The unemployment rate dropped from approximately 16% in 2001 to 10.2% in 2006, and currently stands at 11.8%. Growth in recent years has primarily been due to private sector jobs. Public sector job growth has been hampered by cumbersome regulations and a job market that restricts labor movement between industries. Arianian industrial GDP growth occurs more slowly than in other countries with more efficient financial systems.

Illegal Economic Activity

Both legal and illegal organizations use illegal activities such as smuggling, black market, and piracy to finance other activities.

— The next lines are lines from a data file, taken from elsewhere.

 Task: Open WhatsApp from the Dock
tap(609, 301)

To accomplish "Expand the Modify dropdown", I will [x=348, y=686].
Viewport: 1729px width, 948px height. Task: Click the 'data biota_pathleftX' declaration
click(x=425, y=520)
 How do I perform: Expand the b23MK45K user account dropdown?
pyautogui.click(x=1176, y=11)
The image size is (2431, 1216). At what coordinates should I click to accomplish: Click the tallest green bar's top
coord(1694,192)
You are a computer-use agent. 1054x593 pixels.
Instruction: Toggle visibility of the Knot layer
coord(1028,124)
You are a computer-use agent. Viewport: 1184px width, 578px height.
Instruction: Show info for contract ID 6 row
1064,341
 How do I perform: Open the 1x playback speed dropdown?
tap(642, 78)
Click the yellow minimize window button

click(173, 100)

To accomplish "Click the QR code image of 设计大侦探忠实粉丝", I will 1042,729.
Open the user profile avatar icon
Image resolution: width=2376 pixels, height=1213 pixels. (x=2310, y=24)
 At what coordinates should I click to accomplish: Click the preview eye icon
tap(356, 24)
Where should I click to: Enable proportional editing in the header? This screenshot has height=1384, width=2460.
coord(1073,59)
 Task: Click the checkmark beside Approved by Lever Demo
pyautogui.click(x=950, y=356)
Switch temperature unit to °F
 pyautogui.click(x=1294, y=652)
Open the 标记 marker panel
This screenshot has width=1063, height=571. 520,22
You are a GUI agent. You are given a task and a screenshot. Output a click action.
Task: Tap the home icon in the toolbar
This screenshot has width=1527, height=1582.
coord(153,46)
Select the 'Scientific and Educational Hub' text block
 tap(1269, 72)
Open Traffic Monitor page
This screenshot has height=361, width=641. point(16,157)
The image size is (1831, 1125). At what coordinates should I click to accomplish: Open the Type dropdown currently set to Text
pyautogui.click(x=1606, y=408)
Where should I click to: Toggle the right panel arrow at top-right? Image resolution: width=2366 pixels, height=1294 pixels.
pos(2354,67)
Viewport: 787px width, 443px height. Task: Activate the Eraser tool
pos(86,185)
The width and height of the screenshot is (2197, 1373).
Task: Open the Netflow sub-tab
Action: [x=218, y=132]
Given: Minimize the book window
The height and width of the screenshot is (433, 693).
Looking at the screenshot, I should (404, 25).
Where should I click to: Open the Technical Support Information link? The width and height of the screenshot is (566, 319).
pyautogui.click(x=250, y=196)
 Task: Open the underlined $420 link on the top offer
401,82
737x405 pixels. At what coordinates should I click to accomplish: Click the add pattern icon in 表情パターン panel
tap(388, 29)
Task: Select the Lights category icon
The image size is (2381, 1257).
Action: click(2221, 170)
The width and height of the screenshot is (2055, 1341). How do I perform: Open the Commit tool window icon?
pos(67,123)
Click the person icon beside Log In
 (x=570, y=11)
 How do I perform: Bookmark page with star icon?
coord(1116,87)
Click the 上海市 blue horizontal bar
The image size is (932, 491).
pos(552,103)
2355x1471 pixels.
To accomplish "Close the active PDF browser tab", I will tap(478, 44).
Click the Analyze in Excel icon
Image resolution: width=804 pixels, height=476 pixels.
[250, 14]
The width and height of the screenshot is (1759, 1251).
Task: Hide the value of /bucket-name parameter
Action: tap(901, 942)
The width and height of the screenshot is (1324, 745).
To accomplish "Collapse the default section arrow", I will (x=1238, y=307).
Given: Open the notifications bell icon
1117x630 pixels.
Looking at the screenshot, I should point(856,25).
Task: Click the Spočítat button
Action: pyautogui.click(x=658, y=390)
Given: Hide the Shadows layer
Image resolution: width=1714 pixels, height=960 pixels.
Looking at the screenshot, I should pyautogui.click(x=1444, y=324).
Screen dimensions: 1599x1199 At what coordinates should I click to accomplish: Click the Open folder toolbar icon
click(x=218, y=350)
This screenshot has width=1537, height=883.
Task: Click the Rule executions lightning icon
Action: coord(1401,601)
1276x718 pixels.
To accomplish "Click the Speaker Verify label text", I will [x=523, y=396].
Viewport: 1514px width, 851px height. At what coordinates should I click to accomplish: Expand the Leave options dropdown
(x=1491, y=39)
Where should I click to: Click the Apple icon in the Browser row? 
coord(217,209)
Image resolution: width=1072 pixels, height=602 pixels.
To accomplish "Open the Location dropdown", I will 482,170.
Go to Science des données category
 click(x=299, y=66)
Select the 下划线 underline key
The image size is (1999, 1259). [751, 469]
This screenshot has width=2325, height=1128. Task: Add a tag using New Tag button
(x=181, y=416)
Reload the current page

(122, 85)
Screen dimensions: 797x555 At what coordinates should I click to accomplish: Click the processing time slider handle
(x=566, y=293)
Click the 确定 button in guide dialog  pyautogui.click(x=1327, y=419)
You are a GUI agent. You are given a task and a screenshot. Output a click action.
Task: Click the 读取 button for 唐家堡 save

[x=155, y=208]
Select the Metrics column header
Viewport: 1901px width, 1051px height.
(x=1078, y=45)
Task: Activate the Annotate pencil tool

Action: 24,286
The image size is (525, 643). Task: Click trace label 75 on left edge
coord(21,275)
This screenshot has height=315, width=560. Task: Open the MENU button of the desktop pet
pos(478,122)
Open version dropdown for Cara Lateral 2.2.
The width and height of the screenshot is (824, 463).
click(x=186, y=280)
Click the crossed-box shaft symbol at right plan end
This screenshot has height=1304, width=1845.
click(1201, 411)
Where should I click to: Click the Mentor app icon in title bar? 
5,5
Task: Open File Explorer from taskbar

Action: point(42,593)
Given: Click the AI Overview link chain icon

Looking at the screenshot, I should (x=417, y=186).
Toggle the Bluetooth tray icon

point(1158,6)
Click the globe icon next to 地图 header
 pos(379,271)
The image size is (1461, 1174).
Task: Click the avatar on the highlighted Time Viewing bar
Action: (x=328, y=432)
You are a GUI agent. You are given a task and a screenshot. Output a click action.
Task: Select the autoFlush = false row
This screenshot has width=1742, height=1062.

While the Arianian government frowns on this corruption and works to prevent it, the government is hampered by the sheer prevalence of illegal activity. As long as it does not threaten the government’s legitimacy, this type of illegal activity will continue. The illegal economy is exemplified by a vast network smuggling subsidized products throughout Ariana, with gasoline as one of the top commodities. Some experts estimate that smugglers move 3.5 to 4.5 million liters of gasoline and two million liters of diesel fuel daily to countries with high gasoline prices—mainly Afghanistan, Pakistan, Kalaria, and even Iraqi Kurdistan.

Summary

Complex economic interplay between the Caucasus countries binds them together. Limaria, Gorgas, and Atropia were strongly affected by the reduction of Donovian influence two decades ago. The oil- rich countries of Ariana and Atropia must use their Limarian and Gorgan neighbors to transship hydrocarbon resources to other countries. Limaria and Gorgas must develop a free-standing economy despite significant corruption, lack of developed industries, and natural resource shortages. Over all of this, Donovia seeks to limit Arianian influence and return to its former position as unquestioned regional hegemon. This economic interdependence will likely drive regional conflicts as the nations struggle amongst themselves to exploit riches created by oil and natural gas.